***** Trecho da fonte *****

A cena se repete quinzenalmente: no sábado, o casal de aposentados Paulo e Célia Rihl sai de Novo Hamburgo com o porta-mala do carro cheio de bombonas e garrafas pet com mais de 150 litros de água, um cortador de grama manual e uma caixa térmica cheia de sanduíches e petiscos e segue para o Litoral Norte. A preparação especial para passar um dia na praia tem motivo: a casa construída em um terreno comprado em um leilão feito pela prefeitura de Terra de Areia em 2012 em Novo Curumim até hoje não tem saneamento, canalização de água e rede de energia elétrica.
A expressiva quantidade de água levada serve para beber, usar no banheiro e molhar as flores e plantas do terreno. Sem luz elétrica, a solução para manter o pátio habitável foi comprar um cortador de grama manual. A falta de luz para alimentar uma geladeira ou fogão torna a caixa térmica o único meio de conservar os alimentos.

*****

_Tarefas_:
- A) Diga se cada afirmação abaixo está de acordo com o trecho sobre a casa do casal Rihl, respondendo sim ou não e citando literalmente as palavras do trecho que decidem a resposta. (i) O casal leva mais de 150 litros de água nas viagens. (ii) A casa já conta com rede de energia elétrica. (iii) O terreno foi comprado em um leilão da prefeitura de Terra de Areia em 2012.
- B) Reescreva a parte do trecho sobre a casa do casal Rihl que se inicia nas palavras "A cena se repete" e se encerra em "conservar os alimentos.", substituindo "caixa térmica" por "bolsa térmica".
- C) Dê continuidade à reportagem sobre a casa do casal Rihl em Novo Curumim a partir da última frase apresentada.

***** Dados coletados *****

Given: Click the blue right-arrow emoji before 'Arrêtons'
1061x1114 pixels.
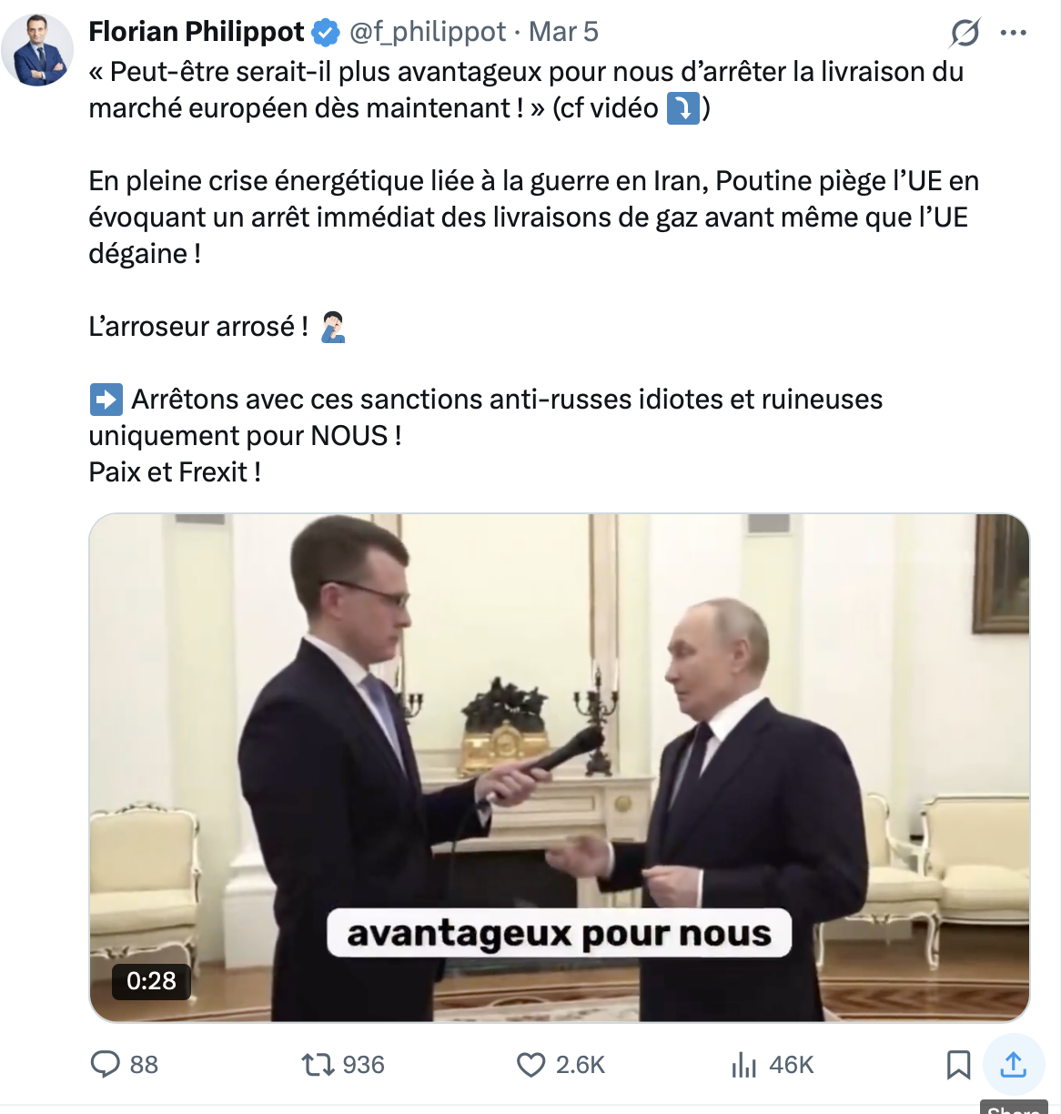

*****

_Resultados_:
- A)
(i) Sim: "garrafas pet com mais de 150 litros de água".
(ii) Não: "até hoje não tem saneamento, canalização de água e rede de energia elétrica".
(iii) Sim: "um terreno comprado em um leilão feito pela prefeitura de Terra de Areia em 2012".

- B)
A cena se repete quinzenalmente: no sábado, o casal de aposentados Paulo e Célia Rihl sai de Novo Hamburgo com o porta-mala do carro cheio de bombonas e garrafas pet com mais de 150 litros de água, um cortador de grama manual e uma bolsa térmica cheia de sanduíches e petiscos e segue para o Litoral Norte. A preparação especial para passar um dia na praia tem motivo: a casa construída em um terreno comprado em um leilão feito pela prefeitura de Terra de Areia em 2012 em Novo Curumim até hoje não tem saneamento, canalização de água e rede de energia elétrica.
A expressiva quantidade de água levada serve para beber, usar no banheiro e molhar as flores e plantas do terreno. Sem luz elétrica, a solução para manter o pátio habitável foi comprar um cortador de grama manual. A falta de luz para alimentar uma geladeira ou fogão torna a bolsa térmica o único meio de conservar os alimentos.

- C)
A ideia era mudar de vez para a praia, mas desde que a casa ficou pronta, em 2013, os dois nunca passaram um final de semana completo no litoral. Sem infraestrutura alguma para viver, o bate-volta é a única opção viável.
- Viemos de manhã e voltamos no mesmo dia. Sem luz nem água é impossível passar uma noite aqui. O nosso sonho de morar na praia tem sido um pesadelo nesses últimos três anos - reclama Célia.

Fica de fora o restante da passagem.